Mas talvez esse anacronismo seja apenas aparente. Munny e Ned se sentem ultrapassados no presente, já que velhos e agora adeptos de um estilo de vida distante da matança do passado. Mas o mundo ao seu redor segue violento, ainda há espaço nele para a crueldade que praticavam nos tempos de juventude. Ao refletir sobre isso, Eastwood expõe as entranhas da sociedade estadunidense, fortemente dependente de uma lógica violenta de resolução de conflitos. Não à toa, nos dois momentos mais brutais de “Os Imperdoáveis”, a surra em English Bob e o massacre no saloon, os agentes dessa brutalidade, respectivamente Little Bill e Munny, são enquadrados por Eastwood em contra-plongée, com uma bandeira dos Estados Unidos tremulando sobre suas cabeças.

“Os Imperdoáveis” se aproxima assim do clássico “O Homem que Matou o Facínora” (1962), em que John Ford investiga as origens das instituições políticas dos Estados Unidos, revelando a ocultação, pela superfície barulhenta da democracia, de suas raízes violentas. Mas Eastwood vai além de Ford. Enquanto emerge de “O Homem que Matou o Facínora” o entendimento, misto de cinismo e conformismo, da necessidade da mentira na sustentação de um regime que, mesmo espalhafatoso, produz integração comunitária e liberdade, nada de benéfico resulta das relações estabelecidas entre os personagens de “Os Imperdoáveis”. O recurso à violência no filme de Eastwood deixa marcas indeléveis neles – “Matar um homem é uma coisa infernal. Você tira tudo que ele tem e tudo que poderia ter um dia”, diz Munny a um Schofield Kid para sempre traumatizado, após cometer seu primeiro assassinato –, disparando um ciclo que parece impossível encerrar.
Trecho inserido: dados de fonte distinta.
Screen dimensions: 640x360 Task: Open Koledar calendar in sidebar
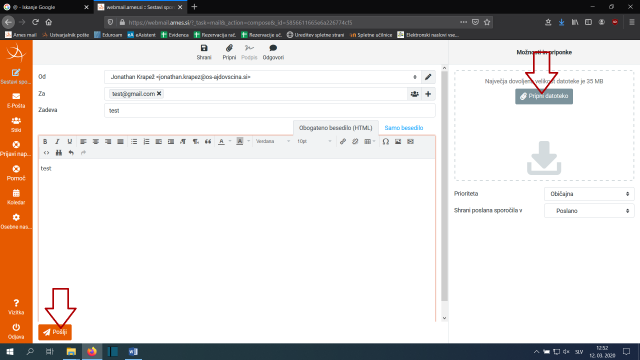pyautogui.click(x=16, y=197)
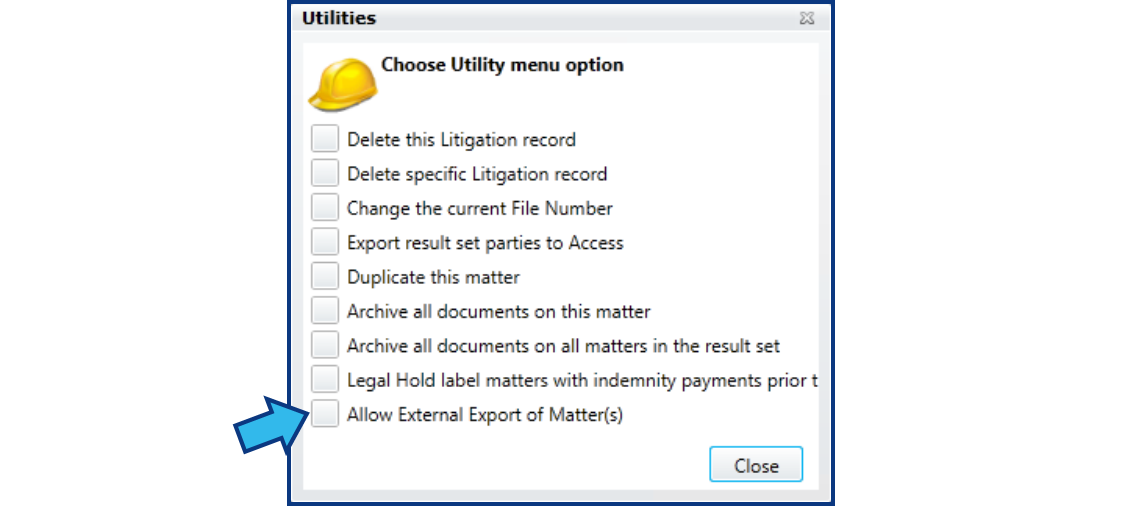Click the Choose Utility menu option heading
Screen dimensions: 1124x507
[x=502, y=65]
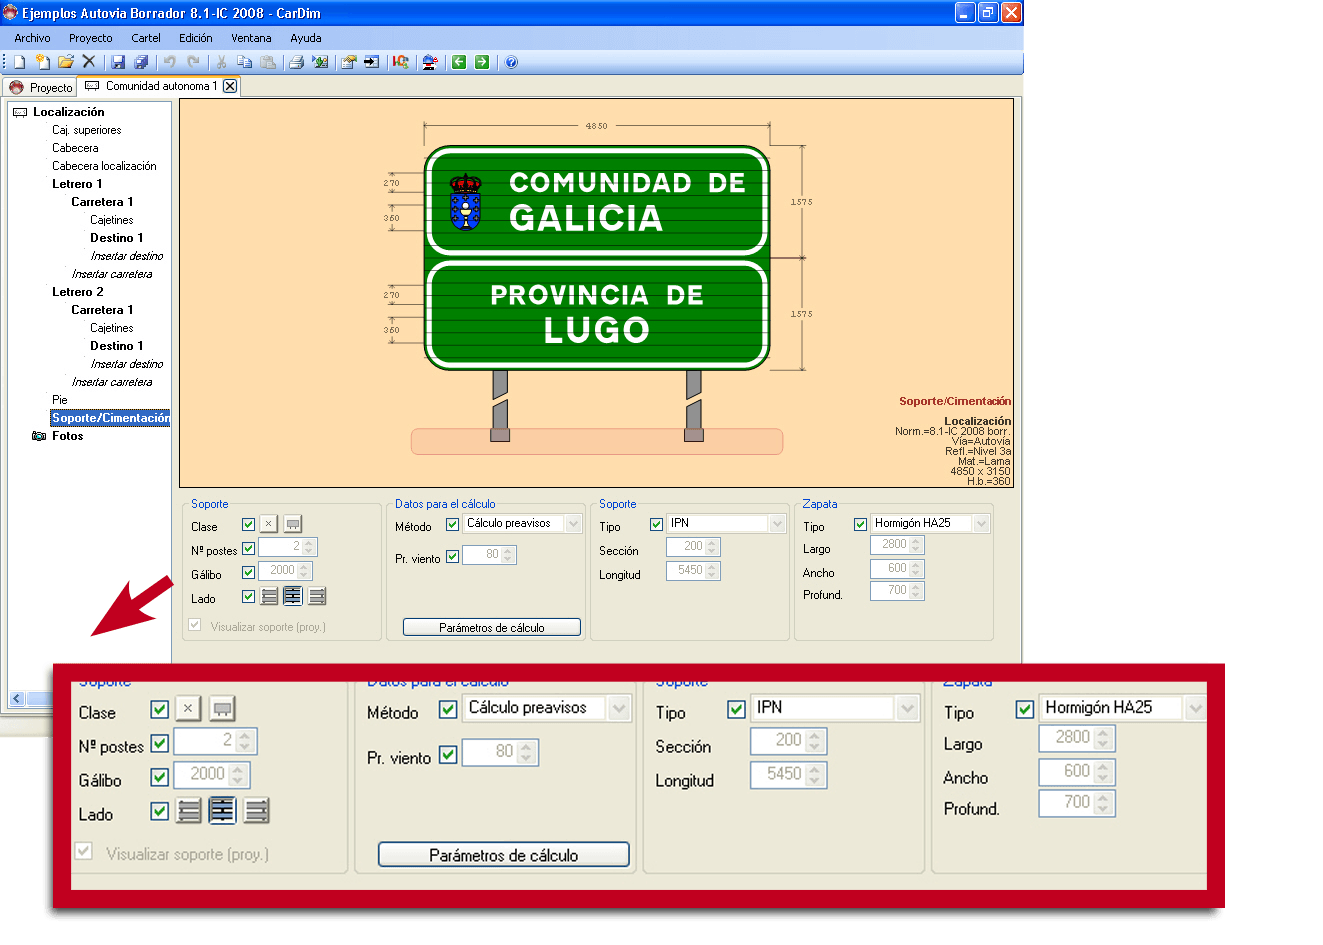Open help with the blue question mark icon
This screenshot has width=1323, height=945.
[511, 62]
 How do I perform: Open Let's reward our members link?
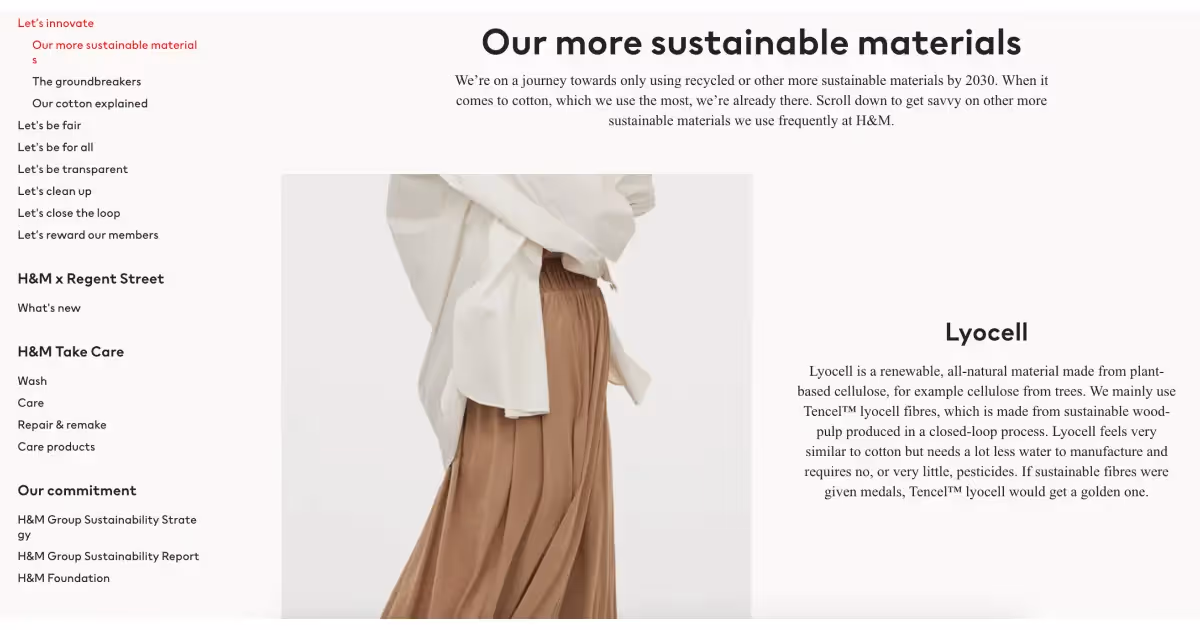pos(87,235)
Tem-se aqui um típico quadro eastwoodiano. Esse mesmo ciclo assombra o trio de protagonistas (Sean Penn, Tim Robbins e Kevin Bacon) de “Sobre Meninos e Lobos” (2003) e o marine Chris Kyle (Bradley Cooper), de “Sniper Americano” (2014). Mas o filme de Eastwood que mais guarda semelhanças com “Os Imperdoáveis” (além, claro, de seus westerns anteriores) é “Gran Torino” (2008). Ambos reencontram personagens muito fortemente ligados à imagem do ator/diretor (o pistoleiro implacável e o homem solitário racista e ranzinza, que resolve por conta própria seus problemas), mas agora na velhice, sofrendo com a viuvez recente e a sensação de inadequação num mundo em transformação.

Walt Kowalski, protagonista de “Gran Torino”

E “Os Imperdoáveis” e “Gran Torino” se complementam na abordagem das consequências da violência sobre quem faz uso dela. Enquanto o primeiro olha para o passado com desencanto, tomando por inevitável, na narrativa, o recurso às armas como forma de resolução de conflitos (é essa, afinal, a história dos Estados Unidos e a natureza da experiência do western, aqui revisitada e desmitificada), o segundo opta por uma conclusão diferente, sacrificando essa velha lógica (e, junto a ela, seu representante direto) perante a lei e apostando, com otimismo, num futuro de miscigenação e tolerância. Isso em 2008, em meio à ascensão de Barack Obama ao poder, algo talvez surpreendente vindo de alguém repetidamente reduzido ao estereótipo de “cineasta republicano”. Mas o cinema de Eastwood sempre foi bem mais complexo que esse tipo de simplificação.